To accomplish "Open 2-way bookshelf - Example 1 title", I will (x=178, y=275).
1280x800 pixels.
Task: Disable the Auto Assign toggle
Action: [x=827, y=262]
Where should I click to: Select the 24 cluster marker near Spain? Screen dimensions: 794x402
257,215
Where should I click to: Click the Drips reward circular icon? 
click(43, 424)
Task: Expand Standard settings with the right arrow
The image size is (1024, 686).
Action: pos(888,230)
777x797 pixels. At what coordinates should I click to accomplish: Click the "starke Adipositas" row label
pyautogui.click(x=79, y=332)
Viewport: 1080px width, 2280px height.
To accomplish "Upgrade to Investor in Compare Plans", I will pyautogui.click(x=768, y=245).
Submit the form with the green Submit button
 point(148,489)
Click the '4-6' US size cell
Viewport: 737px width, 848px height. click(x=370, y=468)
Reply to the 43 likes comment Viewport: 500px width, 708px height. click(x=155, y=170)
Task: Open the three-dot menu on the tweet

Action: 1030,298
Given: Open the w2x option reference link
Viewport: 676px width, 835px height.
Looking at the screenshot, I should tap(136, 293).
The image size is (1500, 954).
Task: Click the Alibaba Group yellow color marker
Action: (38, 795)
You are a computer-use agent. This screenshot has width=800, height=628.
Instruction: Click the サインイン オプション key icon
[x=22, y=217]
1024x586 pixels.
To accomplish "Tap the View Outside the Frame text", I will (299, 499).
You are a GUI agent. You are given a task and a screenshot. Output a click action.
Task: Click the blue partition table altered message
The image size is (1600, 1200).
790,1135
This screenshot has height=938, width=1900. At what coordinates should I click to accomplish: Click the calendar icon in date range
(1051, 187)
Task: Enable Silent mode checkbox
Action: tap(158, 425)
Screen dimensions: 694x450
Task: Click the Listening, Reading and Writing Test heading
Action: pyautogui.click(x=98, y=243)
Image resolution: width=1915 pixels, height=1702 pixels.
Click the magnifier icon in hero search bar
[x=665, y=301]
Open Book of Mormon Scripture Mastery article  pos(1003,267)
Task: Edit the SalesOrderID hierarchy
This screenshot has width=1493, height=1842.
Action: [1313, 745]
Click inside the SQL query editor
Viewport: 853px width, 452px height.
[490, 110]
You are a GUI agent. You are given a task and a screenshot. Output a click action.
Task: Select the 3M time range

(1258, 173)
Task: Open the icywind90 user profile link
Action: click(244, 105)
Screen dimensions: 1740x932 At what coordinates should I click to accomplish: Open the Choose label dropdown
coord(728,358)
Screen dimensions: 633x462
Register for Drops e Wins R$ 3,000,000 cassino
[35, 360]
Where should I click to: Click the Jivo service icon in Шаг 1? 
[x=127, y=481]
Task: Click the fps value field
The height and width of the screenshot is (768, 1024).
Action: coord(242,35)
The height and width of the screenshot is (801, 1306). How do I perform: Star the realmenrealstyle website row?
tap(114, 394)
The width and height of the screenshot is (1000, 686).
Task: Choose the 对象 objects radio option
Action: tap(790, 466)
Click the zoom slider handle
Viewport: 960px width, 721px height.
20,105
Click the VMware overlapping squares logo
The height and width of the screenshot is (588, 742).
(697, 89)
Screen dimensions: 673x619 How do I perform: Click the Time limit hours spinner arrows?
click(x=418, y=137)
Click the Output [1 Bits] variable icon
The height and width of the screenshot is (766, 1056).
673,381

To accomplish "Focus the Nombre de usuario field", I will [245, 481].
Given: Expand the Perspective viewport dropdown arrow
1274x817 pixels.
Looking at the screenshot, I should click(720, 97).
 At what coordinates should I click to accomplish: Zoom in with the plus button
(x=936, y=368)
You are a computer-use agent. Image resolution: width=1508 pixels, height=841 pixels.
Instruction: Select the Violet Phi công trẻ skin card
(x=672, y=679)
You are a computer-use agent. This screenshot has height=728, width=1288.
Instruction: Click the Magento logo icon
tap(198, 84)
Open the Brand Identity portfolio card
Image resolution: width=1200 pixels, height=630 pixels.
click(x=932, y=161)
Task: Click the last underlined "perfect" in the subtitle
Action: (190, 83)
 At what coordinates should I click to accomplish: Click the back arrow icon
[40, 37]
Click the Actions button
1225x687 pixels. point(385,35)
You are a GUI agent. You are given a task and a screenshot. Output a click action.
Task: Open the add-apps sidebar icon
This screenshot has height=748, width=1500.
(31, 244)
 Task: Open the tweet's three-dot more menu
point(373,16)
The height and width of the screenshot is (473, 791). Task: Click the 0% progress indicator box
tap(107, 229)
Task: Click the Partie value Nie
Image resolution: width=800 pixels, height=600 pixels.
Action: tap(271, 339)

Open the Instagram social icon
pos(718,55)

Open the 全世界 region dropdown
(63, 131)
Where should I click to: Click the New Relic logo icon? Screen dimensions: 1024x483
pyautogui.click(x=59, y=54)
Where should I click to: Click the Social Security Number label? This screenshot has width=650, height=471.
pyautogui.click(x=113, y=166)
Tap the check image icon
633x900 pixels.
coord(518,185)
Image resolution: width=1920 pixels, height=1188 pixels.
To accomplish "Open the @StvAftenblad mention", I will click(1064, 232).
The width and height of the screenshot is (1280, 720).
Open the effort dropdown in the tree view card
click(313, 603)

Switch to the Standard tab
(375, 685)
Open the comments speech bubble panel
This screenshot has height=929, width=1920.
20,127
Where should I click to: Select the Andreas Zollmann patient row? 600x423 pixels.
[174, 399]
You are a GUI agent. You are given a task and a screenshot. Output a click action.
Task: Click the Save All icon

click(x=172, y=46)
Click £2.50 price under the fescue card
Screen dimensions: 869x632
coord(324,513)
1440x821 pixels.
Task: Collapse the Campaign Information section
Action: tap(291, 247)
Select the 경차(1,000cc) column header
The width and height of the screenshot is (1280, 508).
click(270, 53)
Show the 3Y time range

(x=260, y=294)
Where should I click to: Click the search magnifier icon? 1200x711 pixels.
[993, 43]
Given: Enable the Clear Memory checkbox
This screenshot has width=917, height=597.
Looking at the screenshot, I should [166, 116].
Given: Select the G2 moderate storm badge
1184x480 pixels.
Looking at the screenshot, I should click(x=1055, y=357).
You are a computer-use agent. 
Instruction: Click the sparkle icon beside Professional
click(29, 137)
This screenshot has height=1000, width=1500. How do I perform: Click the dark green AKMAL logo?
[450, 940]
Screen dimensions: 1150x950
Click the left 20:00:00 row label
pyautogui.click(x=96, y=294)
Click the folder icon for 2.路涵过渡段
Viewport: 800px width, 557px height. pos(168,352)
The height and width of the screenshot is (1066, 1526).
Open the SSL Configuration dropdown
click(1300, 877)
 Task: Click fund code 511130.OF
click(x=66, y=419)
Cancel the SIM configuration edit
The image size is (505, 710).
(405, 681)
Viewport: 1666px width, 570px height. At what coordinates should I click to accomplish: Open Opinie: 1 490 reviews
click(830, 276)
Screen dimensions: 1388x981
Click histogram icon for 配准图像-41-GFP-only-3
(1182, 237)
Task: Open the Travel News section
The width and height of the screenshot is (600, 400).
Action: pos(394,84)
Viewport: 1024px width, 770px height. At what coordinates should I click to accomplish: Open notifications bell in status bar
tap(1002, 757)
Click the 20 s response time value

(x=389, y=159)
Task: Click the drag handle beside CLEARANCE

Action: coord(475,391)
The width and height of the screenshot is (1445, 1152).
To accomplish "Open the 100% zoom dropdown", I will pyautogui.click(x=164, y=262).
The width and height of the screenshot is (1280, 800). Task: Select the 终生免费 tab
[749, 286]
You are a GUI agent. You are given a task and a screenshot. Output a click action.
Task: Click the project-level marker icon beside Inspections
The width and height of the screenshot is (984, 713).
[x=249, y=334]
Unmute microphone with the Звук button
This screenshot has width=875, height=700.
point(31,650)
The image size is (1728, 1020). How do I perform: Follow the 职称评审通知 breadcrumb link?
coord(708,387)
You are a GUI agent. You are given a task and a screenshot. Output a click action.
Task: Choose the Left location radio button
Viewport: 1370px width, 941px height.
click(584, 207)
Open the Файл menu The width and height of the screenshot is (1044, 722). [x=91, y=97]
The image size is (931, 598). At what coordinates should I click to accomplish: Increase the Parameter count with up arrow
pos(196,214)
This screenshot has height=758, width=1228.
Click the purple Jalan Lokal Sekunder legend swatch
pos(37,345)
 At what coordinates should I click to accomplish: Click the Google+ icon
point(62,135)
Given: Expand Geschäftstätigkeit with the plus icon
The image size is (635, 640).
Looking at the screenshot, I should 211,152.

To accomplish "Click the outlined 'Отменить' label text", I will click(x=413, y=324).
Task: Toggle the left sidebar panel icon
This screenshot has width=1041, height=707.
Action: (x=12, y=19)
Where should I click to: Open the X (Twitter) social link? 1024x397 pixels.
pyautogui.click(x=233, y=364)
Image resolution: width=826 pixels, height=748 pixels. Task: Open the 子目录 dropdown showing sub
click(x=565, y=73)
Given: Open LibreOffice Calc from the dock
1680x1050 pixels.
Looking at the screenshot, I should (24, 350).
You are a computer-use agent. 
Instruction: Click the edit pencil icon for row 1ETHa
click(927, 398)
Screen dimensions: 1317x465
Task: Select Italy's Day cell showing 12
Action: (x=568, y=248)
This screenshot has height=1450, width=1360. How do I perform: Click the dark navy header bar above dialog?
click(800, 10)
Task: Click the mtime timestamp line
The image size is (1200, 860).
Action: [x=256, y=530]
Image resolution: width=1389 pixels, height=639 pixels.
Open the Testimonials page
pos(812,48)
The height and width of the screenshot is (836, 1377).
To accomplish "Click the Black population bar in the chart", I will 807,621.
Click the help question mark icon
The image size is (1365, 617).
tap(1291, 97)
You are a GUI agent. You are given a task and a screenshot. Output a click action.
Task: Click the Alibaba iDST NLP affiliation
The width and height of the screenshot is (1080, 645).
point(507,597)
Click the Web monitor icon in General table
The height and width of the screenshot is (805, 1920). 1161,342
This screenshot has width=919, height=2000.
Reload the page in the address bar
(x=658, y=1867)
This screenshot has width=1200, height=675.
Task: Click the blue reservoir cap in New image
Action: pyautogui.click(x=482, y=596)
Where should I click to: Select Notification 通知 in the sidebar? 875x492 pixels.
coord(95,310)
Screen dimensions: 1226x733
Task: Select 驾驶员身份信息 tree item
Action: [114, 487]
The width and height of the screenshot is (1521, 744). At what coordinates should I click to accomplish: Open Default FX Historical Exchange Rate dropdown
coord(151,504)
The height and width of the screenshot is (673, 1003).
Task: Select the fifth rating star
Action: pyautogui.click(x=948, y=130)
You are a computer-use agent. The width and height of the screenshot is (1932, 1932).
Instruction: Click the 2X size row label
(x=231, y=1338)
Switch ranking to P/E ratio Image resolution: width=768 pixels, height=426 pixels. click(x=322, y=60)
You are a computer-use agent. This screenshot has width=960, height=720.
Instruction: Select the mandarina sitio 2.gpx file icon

→ TASK REQUIREMENTS: Work out how many lines in the data above hold the word "panel". Reply with nothing but the count.

→ EXPECTED OUTPUT: 2